To miał być szybki powrót z pracy do domu, jednak pani Hanna ... Andrzej Szkocki
To miał być szybki powrót z pracy do domu, jednak pani Hanna bezskutecznie czekała na tramwaj linii nr 11. Jak wyjaśnia przewoźnik, wszystko z powodu chuligańskiego wybryku w jednym z wagonów.

Marek Jaszczyński
[email protected]

Do zdarzenia doszło kilka dni temu. Pani Hanna czekała na tramwaj na przystanku „Plac Rodła”. Chciała jechać w kierunku pętli przy ulicy Ludowej. Był wieczór.

– Minął mnie odjeżdżający tramwaj linii nr 11, była to godz. 23.04, planowo powinien być kilka minut później o godz. 23.11. Licząc, że poprzedni był spóźniony postanowiłam poczekać te 6 minut (przypominam, że mimo potencjalnej, kalendarzowej wiosny mamy minus 5 stopni), niestety okazało się, że czekałam na darmo – opowiada kobieta.

Ostatnią deską ratunku dla naszej Czytelniczki był tramwaj linii nr 12. Właśnie ten tramwaj, zgodnie z rozkładem jazdy, miał być na przystanku o godz. 23.23 i jechać do Zajezdni Golęcin.

– Tramwaj ten pojawił się o godzinie 23.20, ale motorniczy powiedział, że zjeżdża na pętlę przy dworcu Niebuszewo – mówi oburzona pani Hanna.

– W związku z absolutnym brakiem profesjonalizmu, żądam wyjaśnienia tej sytuacji, nie wspominając już o zwrocie kosztów powrotu taksówką, czy zmarnowanego czasu i zdrowia – żali się pani Hanna. – Od lat płacę za sieciówki na komunalne środki transportu. Taka sytuacja nie zdarza się pierwszy raz, a zapewne nie ostatni.

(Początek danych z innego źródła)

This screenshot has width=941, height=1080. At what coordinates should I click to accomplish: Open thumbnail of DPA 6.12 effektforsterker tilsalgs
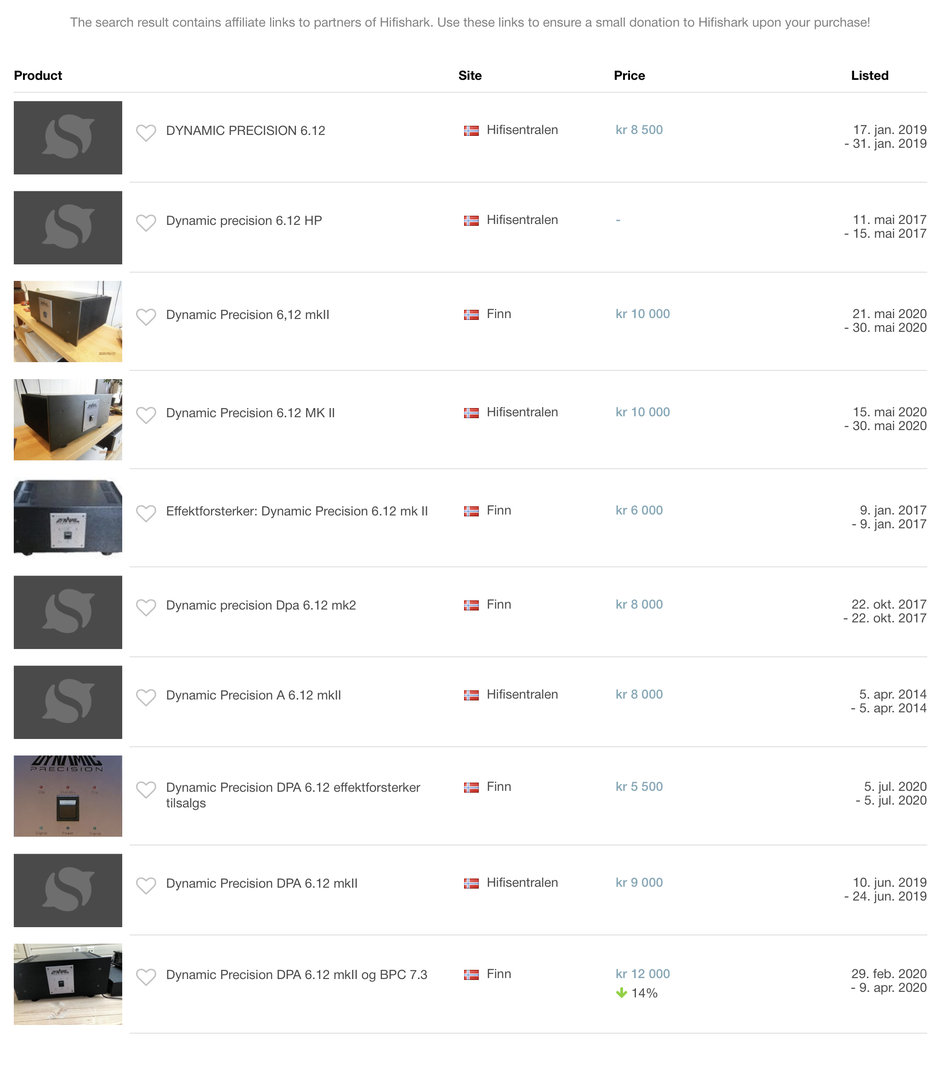[x=68, y=796]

- Jestem oburzona i domagam się wytłumaczenia, ponieważ jako dorosły, rozumny człowiek nie jestem w stanie podać żadnego racjonalnego powodu, dla którego musiałam czekać ponad 30 minut na tramwaje, których nie było - podkreśla nasza Czytelniczka.

Jak nam wyjaśnił Robert Kiecko, zastępca kierownika Zajezdni Golęcin, powodem rozregulowania rozkładu jazdy feralnego dnia było zdarzenie z ulicy Frysztackiej, do którego doszło około godz. 21.30. W tramwaju zjeżdżającym na pętlę, ktoś zaciągnął hamulec bezpieczeństwa. W wagonie doszło do awarii, a tym samym zablokowania trasy.

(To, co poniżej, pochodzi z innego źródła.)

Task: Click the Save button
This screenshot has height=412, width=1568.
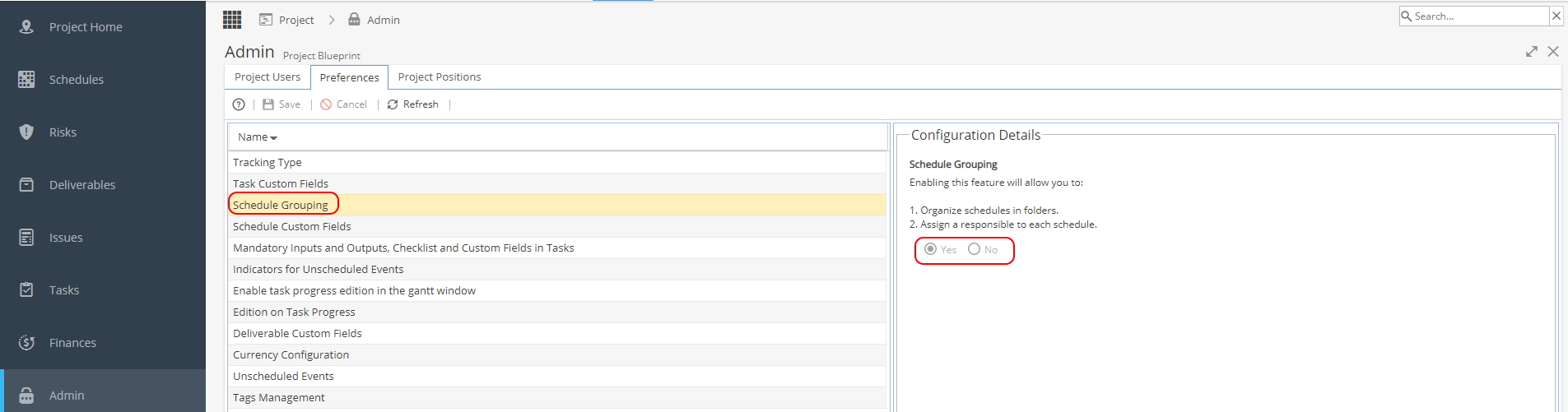Action: point(281,104)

– Jedne tramwaje jechały szybciej, inne później. Opóźnienia były niemal czterdziestominutowe – tłumaczy Robert Kiecko, zastępca kierownika Zajezdni Golęcin.

„Jedenastka”, o której pisze nasza Czytelniczka została odholowana do zajezdni. Tymczasem „12” musiała zrobić dodatkową rundę.

– Centrala ruchu Zarządu Dróg i Transportu Miejskiego zdecydowała o tym, żeby skierować tramwaj na Niebuszewo i pomóc pasażerom, którzy utknęli na tej trasie – mówi Robert Kiecko.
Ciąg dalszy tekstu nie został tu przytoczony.